Amerika

Furthest Right

Jurassic Park (1993)

It seems evident that our culture in the West slept through the 1990s on a deluge of toxic narcissism, consumerism, and the notion that we could make people like us by being witty, cute, quirky, and compassionate. It really was a brainwashed time in which idiots ruled us because we were caught in a dream that paralyzed our instincts.

Perhaps the cumulative effects of Communism and consumerism, which seem like two sides of the same coin, brainwashed us into a state of being addicted to our own individual cleverness. A society based on “I want” instead of duty and privilege quickly becomes an ego fest of attention whores.

Or maybe it was the intermediate politics of the era in which democracy took its final form and everyone voted and acted in such a way to signal self-importance in lieu of having actual social status. Perhaps it was the cheap good from China which made our lifestyles rocket upward as our standards crashed.
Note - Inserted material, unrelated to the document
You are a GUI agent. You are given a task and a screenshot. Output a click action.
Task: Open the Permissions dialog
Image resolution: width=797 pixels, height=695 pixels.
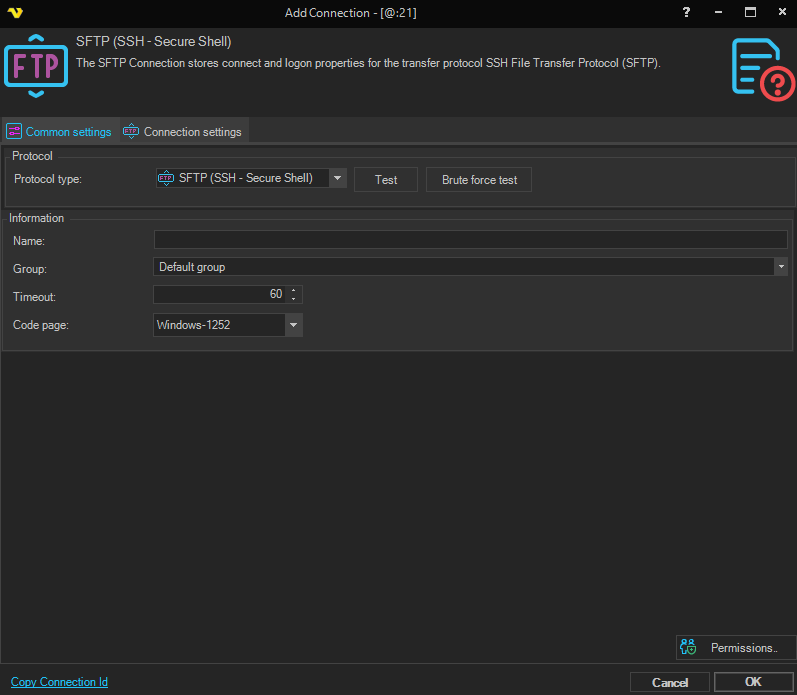pos(743,648)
In any case, it was a drugged decade. Reagan — who everyone in media, entertainment, science, and the arts agreed was the worst ever — had been banished, and since he thoughtfully won the Cold War for us, we could go ahead and fulfill that 1960s manta of “if it feels good, do it.”
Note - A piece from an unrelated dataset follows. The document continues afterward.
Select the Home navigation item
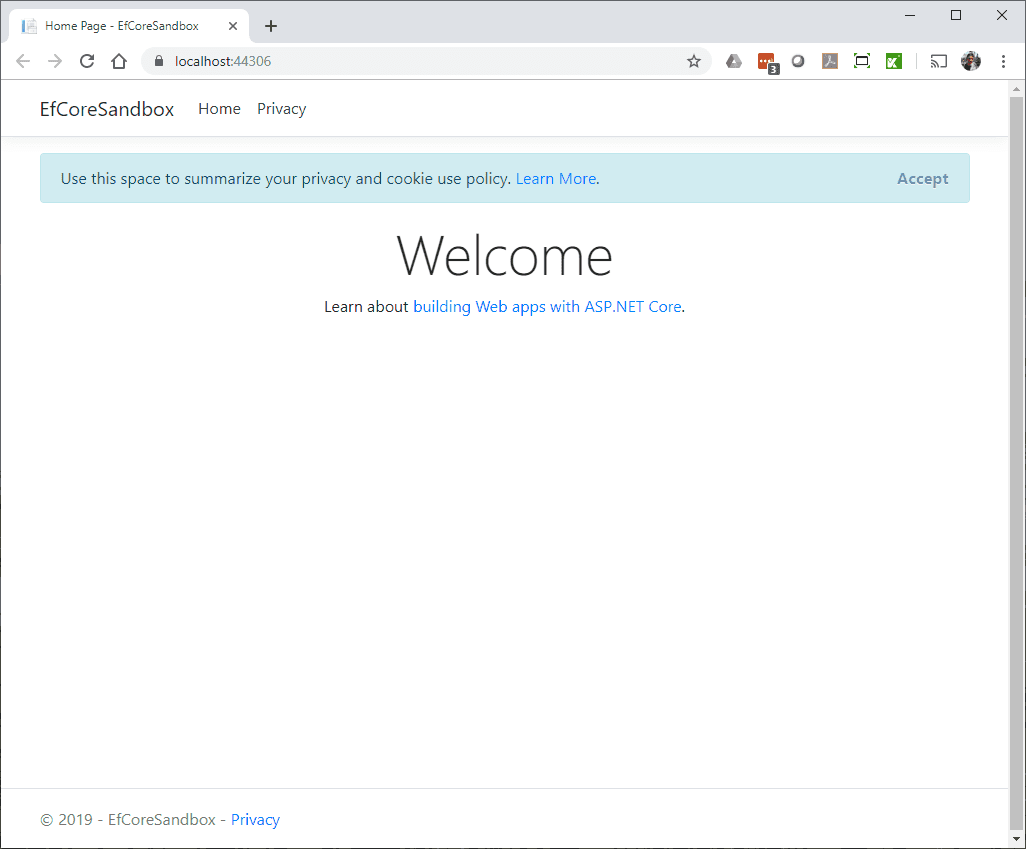Viewport: 1026px width, 849px height. (x=219, y=109)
This created a population who were fundamentally oblivious to anything but their own cleverness and wants. Jurassic Park both displays this attitude in its characters, and by being a terrible movie that people still widely praise, shows how evident it is in the audience to this day.

Everyone in this film is a flaming narcissist more concerned with how to engage in self-expression and be cute, fascinating, and demanding at the same time. In theory, Michael Crichton worked on this script, but it feels more like the Hollywood machine produced it and he just signed off with “send me a check.”
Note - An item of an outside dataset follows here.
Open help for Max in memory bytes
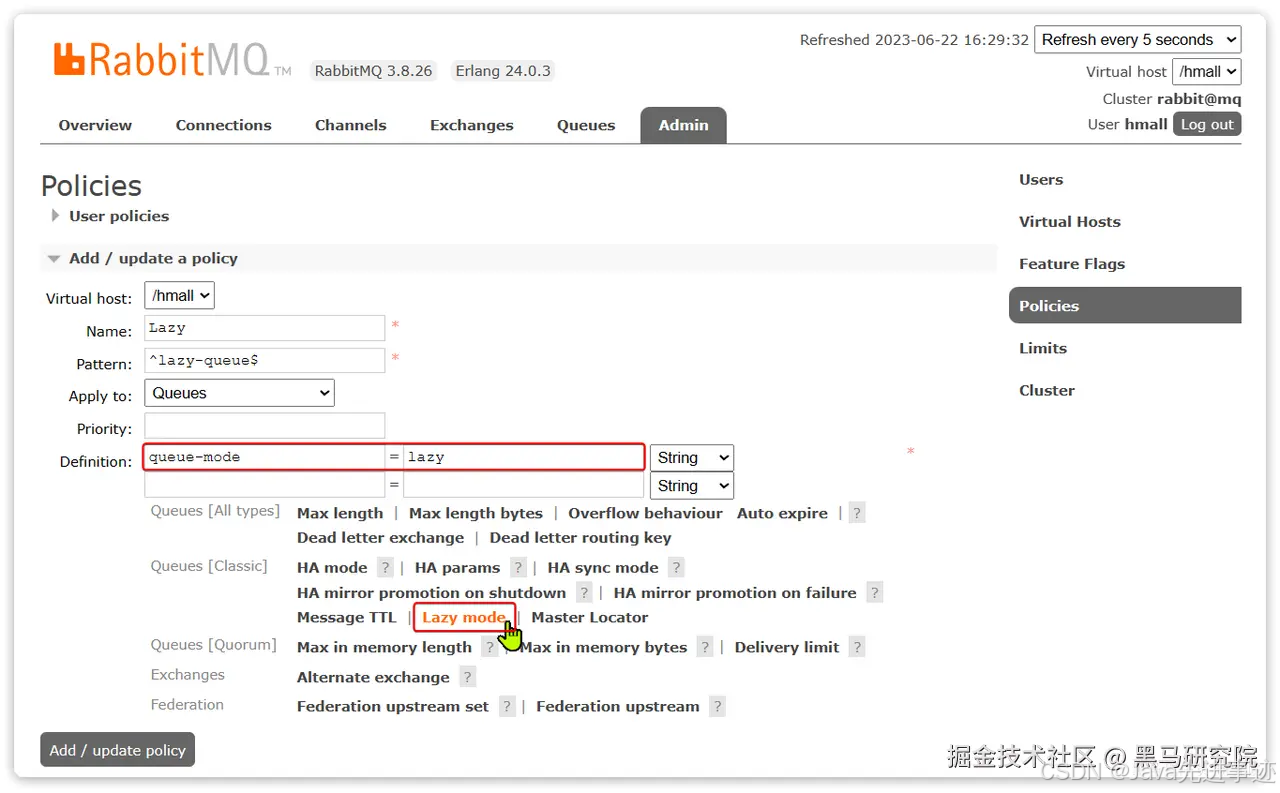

The intriguing character of Dr. Ian Malcolm becomes a waste in the hands of these screenwriters and Jeff Golblum, who is hammy but utterly useless, while the only guiding light is Sam Neil, who at least seems like an absent-minded professor type who can be useful at times.

Laura Dern acts out the white suburban woman’s dream of being the most attractive thing around except the velociraptors, which are adorable, and having lots of drama in which she does whatever is 180° from the practical response. Lots of wailing, screaming, kicking, and flouncing does not improve this condition.

The two children showcase the worst of 1980s movies: they are smartasses who miss the obvious in every scene, and then end up having to do something so cosmically stupid it is unbelievable just to advance the lame plot from crisis to crisis. Perhaps people think this is cute in the Disneyland-style egomania required to think so.

Even the John Williams soundtrack is entirely wasted. Any scene with a scintilla (I borrowed this word from Trey Gowdy) of emotion has swelling violins, and the themes of the score are repeated ad nauseam as cues that something important is going on. However, in most of the movie, all that happens is scene-chewing and gab.

Actual terror comes from confronting a threat that, even if you do everything right, still seems like it will win. Spielberg, who thinks most people are idiots and is probably correct, confuses that with people being so caught up in their own ego-drama that they are unable to respond to simple demands.

The film follows the standard Hollywood shtick of trying to insert clever lines which fail, followed by some kind of high drama with screaming violins, then a sappy emotional moment so that we forget we are watching a movie and not just a series of small boring vignettes.

Even the dinosaurs, which are really impressive for 1993 CGI, seem to be used poorly. We have a tearjerkers of a scene with a sick triceratops, but other than pointless reptilian violence, nothing from dinosaurs that shows what really impressive creatures these must have been.

The big point of the book, which is that chaos theory points out how little we can control the world with our linear categorical thinking, is lost as Goldblum mumbles his way through a few snarky lines that explain nothing of relevance to the theme. In the end, it feels like a Disney ride and the giftshop in the movie is the most real part about it.

Amazingly, people still swear by this movie. They think it is great entertainment, maybe profound, and really identify with the characters. This means that these characters validate the narcissism of the audience, all while revealing to us what we should be fearing more than rubber monsters and seven dollar popcorn buckets.